SI mai 1968 est une date qui compte en France, octobre 1968 représente une date capitale pour l’évolution de la langue basque. En effet, les 3, 4 et 5 octobre Euskaltzaindia a organisé un Congrès dont le thème majeur est une réflexion approfondie sur “l’euskara batua”.
Il y a quelques années que ce sujet préoccupe un certain nombre d’écrivains basques qui, finalement, vont se réunir à Bayonne en 1964 et formuleront des ré-flexions et des directives novatrices fort intéressantes.
La première réunion de 1968 qui rassemble les académiciens à Bilbao a pour but d’organiser les noces d’or d’Euskaltzaindia (1918-1968) et, ce jour-là, le poète Aresti propose la réunion d’un congrès qui porterait sur la mise en marche de la langue standard, langue commune à l’ensemble du Pays-Basque, proposition qui est adoptée à l’unanimité.
C’est ainsi que le congrès se tiendra à Aranzazu, ce haut lieu de la résistance basque, en octobre 1968, cinq rapporteurs étant nommés, chacun ayant à traiter d’un thème spécifique. Manuel Lekuona, le président de l’époque, traite de la nécessité de l’unité de la langue, Luis Mitxelena de l’orthographe, Luis Villasante de la forme des mots, Anbrosio Zatarain des mots nouveaux et Salbador Garmendia de la déclinaison.
Dans son intervention Luis Mitxelena titulaire de la chaire de langues et littératures indo-européennes à l’Université de Salamanque établit la philosophie du Congrès et marque la feuille de route. Il est l’homme de la situation, le linguiste de haut niveau que tout le monde respecte. Pour lui, s’engager dans la voie de l’unification est une question de vie ou de mort pour la langue basque et, après avoir fait remarquer qu’Euskaltzaindia est dans son rôle pour faire des propositions, elles devront être approuvées ou non par le peuple euskaldun. D’autre part, il propose afin d’être efficace d’aller du simple au compliqué, de ce qui est facile à réaliser à ce qui sera malaisé: en premier lieu l’orthographe, puis la forme des mots anciens, la naissance ou l’emprunt des mots nouveaux, la morphologie nominale et verbale et enfin la syntaxe. Sa contribution traite de tous ces thèmes et trace des voies de compromis futurs absolument nécessaires, le “hautsi-mautsi” réaliste.
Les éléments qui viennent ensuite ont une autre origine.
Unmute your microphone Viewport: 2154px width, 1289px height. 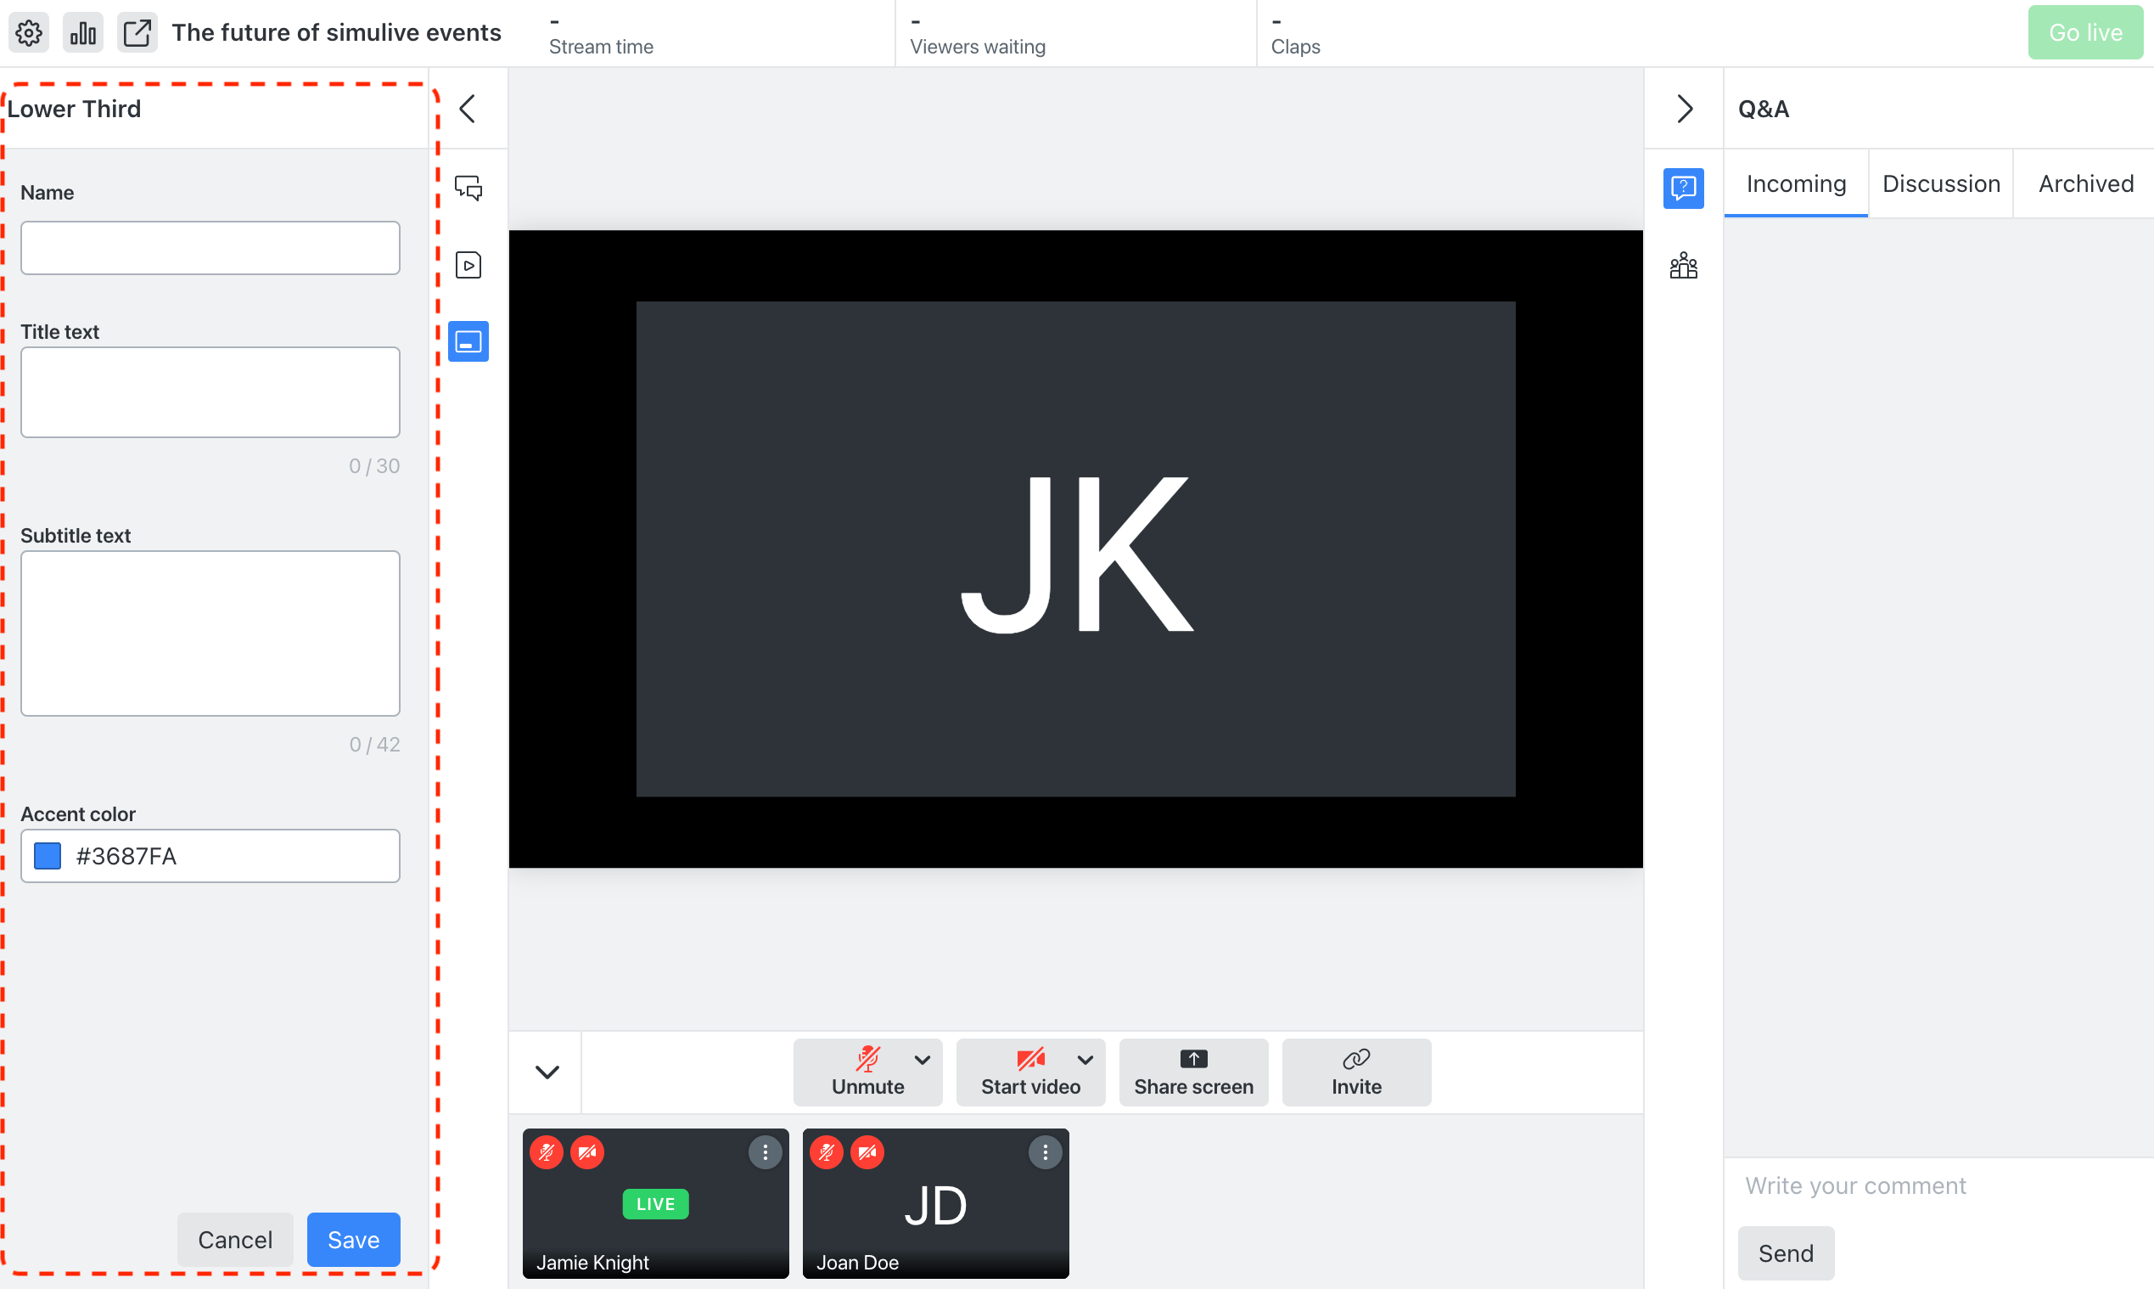(x=867, y=1072)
Tous les “euskaltzain” avaient en mémoire les Congrès de Hendaye (1901) et
de Fontarrabie (1902) destinés à unifier l’orthographe et l’échec total de cette entreprise, la création d’“Euskaltzaleen Biltzarra” d’une part et d’“Eusko Esnalean” d’autre part, chacun gardant sa propre orthographe, française au Nord, espagnole au Sud. Mais six décennies plus tard, quoique en plein franquisme, l’esprit n’est plus le même. Euskaltzaindia, l’Académie de la langue basque est née et occupe sa place dans la culture basque, d’autant plus qu’elle rassemble des représentants de tous les dialectes basques. Quelques exemples illustreront la démar-che commune. Au rayon des voyelles le y disparaît (on le laisse au grec) mais on y ajoute le ü souletin. Dans les consonnes sibilantes z, s, x, la dernière correspond au ch français et dans les affriquées tz, ts, tx, la dernière représente le ch espagnol. Quant au graphème h c’est celui qui pose d’autant plus de problèmes qu’il n’est plus utilisé en Hegoalde. Le “hautsi-mautsi” entre le Nord et le Sud s’effectue de la manière suivante: à l’exemple du Nord le h est adopté en initiale du mot ainsi qu’entre deux voyelles; par contre les occlusives aspirées ph, th, kh perdent leur aspiration, de même qu’à la suite d’autres consonnes (alaba et non alhaba).
Les journaux et la presse en général adoptent la nouvelle orthographe et comme le gouvernement basque en fait autant, le ministre de l’Education l’impose dans le système scolaire ce qui fait que, à partir de 1982, toutes les générations d’élèves d’Hegoalde baignent dans la nouvelle orthographe. La marche vers l’unité de la langue est amorcée. Elle se poursuivra.